The presentation of venous or arterial intestinal thromboses can be non-specific, thus a high index of suspicion is needed for any signs of abdominal involvement in similar cases. In the case presented here, we believe that the dull abdominal pain and fever were due to bowel ischemia that was secondary to APS. Subsequently, the patient developed segmental small bowel necrosis, pulmonary infection, and hydropericardium.

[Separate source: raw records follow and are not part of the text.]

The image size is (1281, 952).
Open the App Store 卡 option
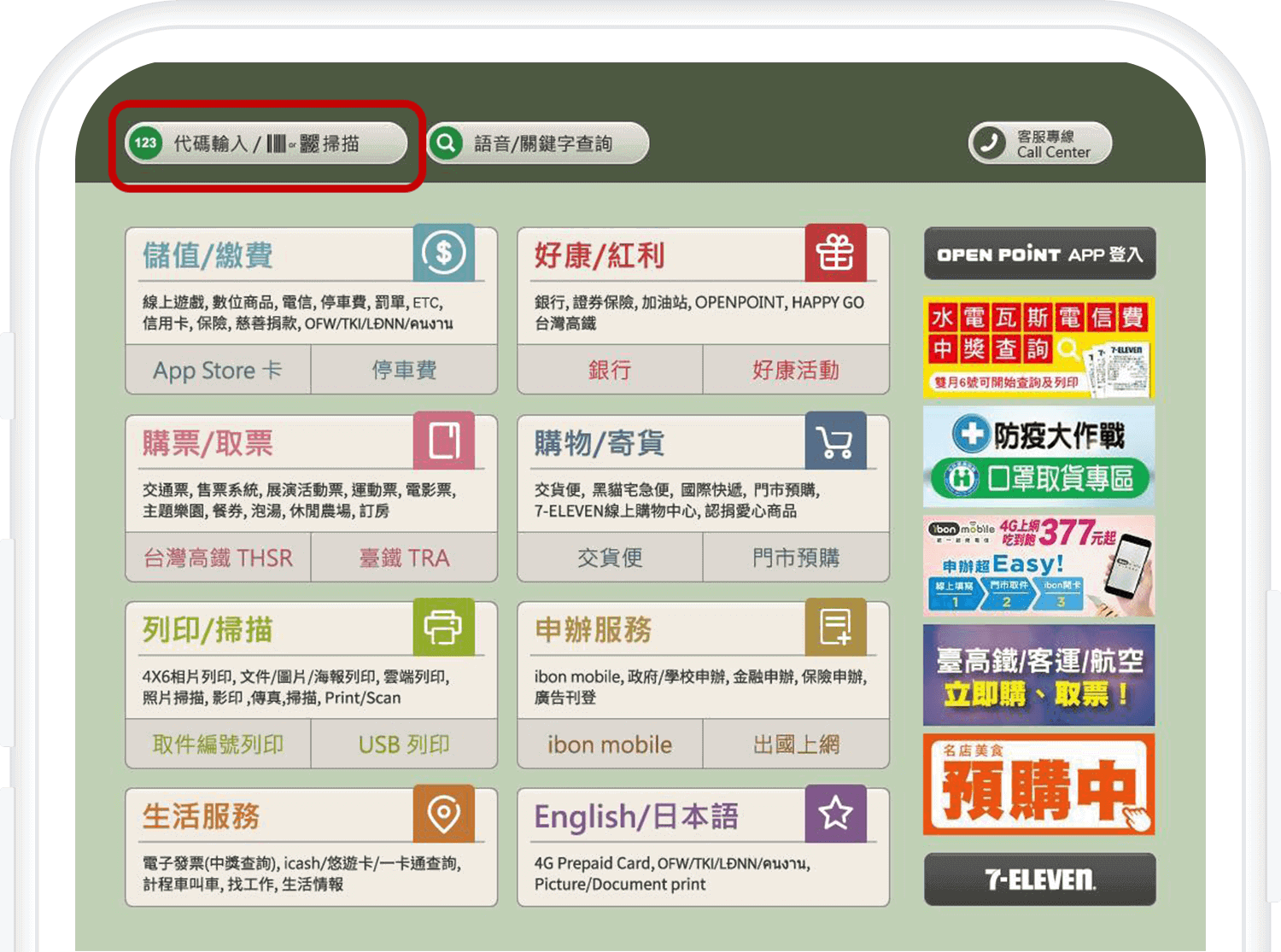click(x=217, y=370)
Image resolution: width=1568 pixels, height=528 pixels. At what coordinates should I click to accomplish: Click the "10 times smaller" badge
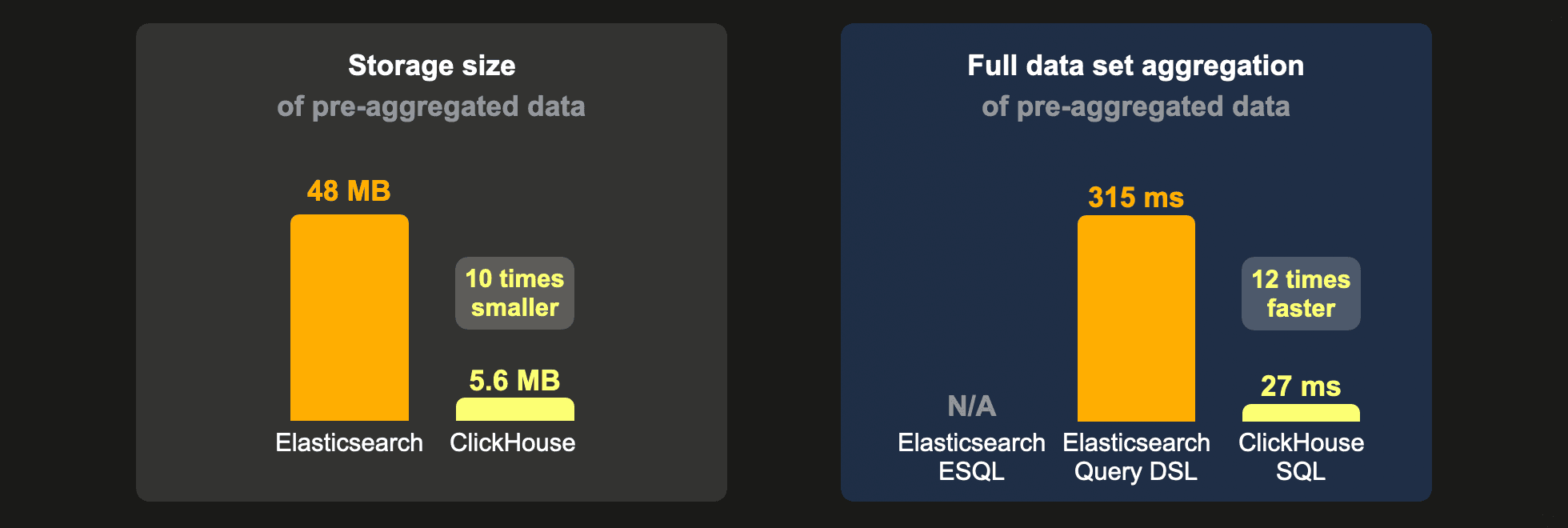(x=514, y=293)
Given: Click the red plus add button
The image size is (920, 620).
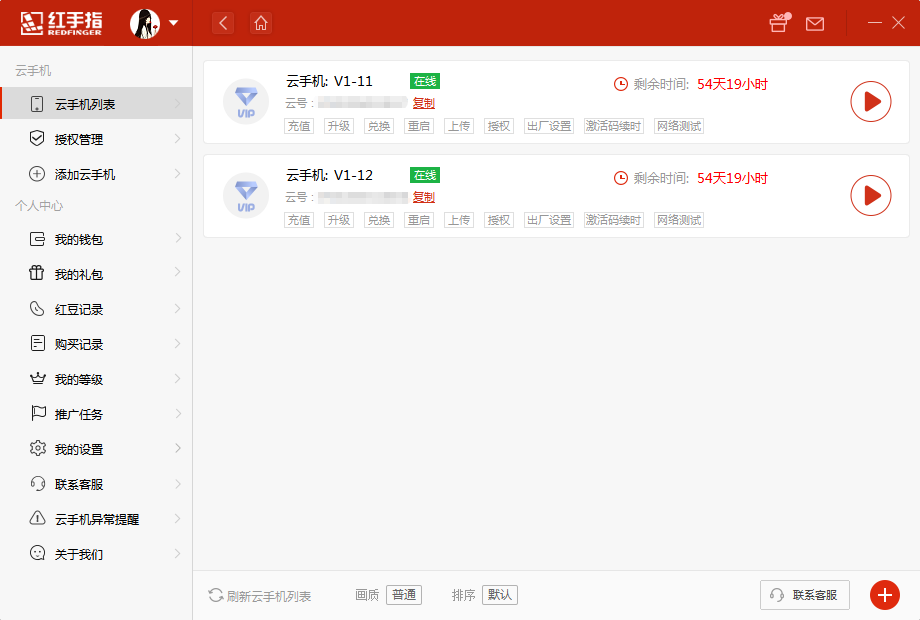Looking at the screenshot, I should tap(884, 595).
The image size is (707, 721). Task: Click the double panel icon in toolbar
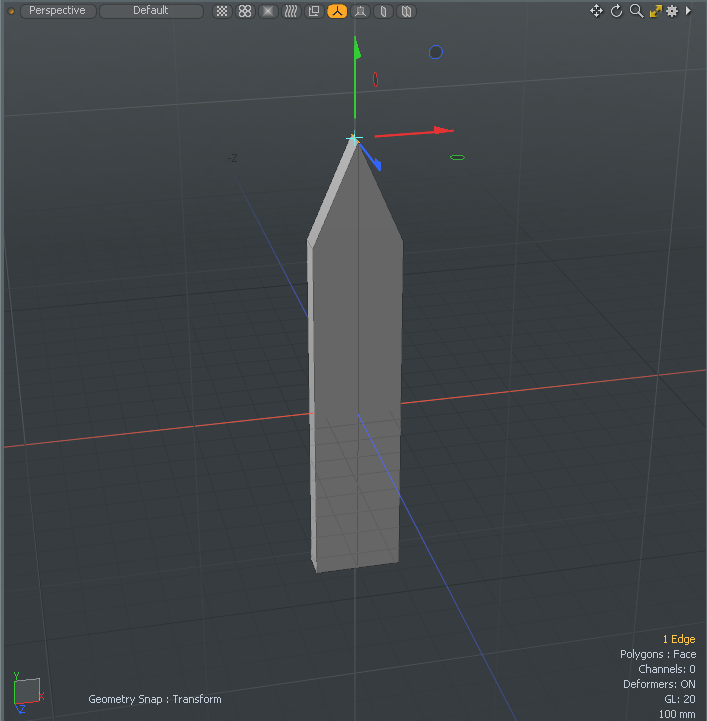click(406, 11)
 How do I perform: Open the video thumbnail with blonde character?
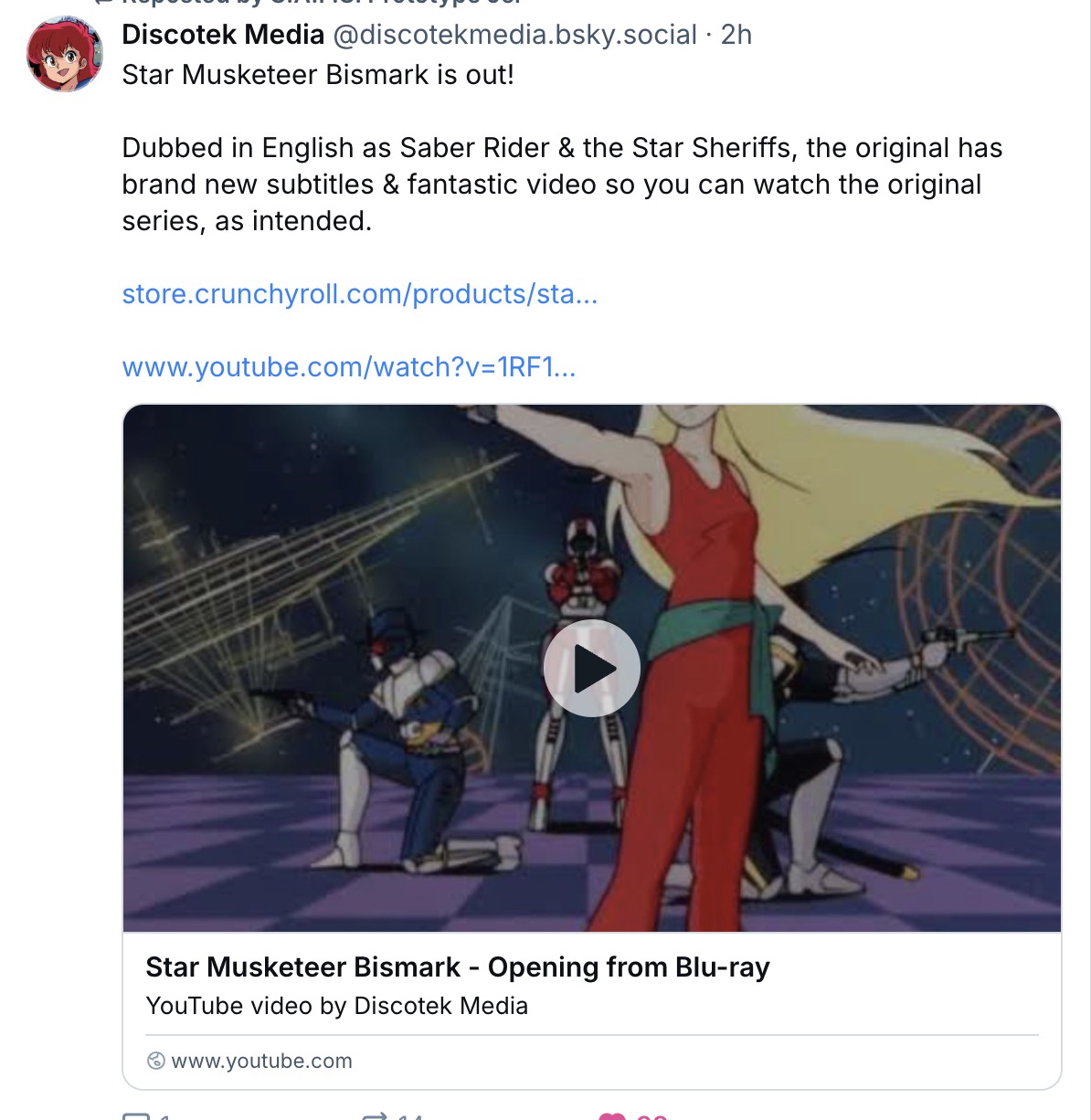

This case report highlights that a high level of suspicion for APS is required when patients present with unexplained abdominal pain and fever, as early diagnosis is critical to slow the course of the disease.
A 50-year-old, previously healthy man, presented with fever, dull left lower quadrant pain, and vomiting that had persisted for four days.
The abdomen was soft and mildly tender in the left lower abdomen and bowel sounds were hypoactive.
Appendicitis; gastrointestinal tumor; ileus.
WBC, 22.1 × 109/L; hemoglobin, 127 g/L; platelet count, 52 × 109/L; liver enzyme level, creatinine, uric acid, amylase, lipase, electrolytes, coagulation tests and Venereal Disease Research Laboratory tests were within normal range.
Contrast-enhanced computed tomography of the abdomen indicated segmental dilated small bowel loops with wall thickening and contrast weakening.
Histologic examination of resected tissues revealed extensive intestinal and mesenteric mucosal necrosis, congestion, and multiple thromboses in the small vessels.
The patient was treated with anticoagulation, steroids, and antibiotics (piperacillin/tazobactam, levofloxacin, and imipenem).
Gastrointestinal manifestations are observed in only 1.5% of antiphospholipid syndrome (APS) cases.
Acinetobacter baumannii is an emerging nosocomial pathogen that is responsible for infection outbreaks worldwide.
Unexplainable ischemic bowel and intestinal necrosis with insidious clinical features may be secondary to APS, and therefore a high level of suspicion is required, as early diagnosis may ameliorate the course of the disease.
This article suggests that APS should be suspected in cases presenting with unexplained abdominal symptoms, including ischemic bowel and intestinal necrosis.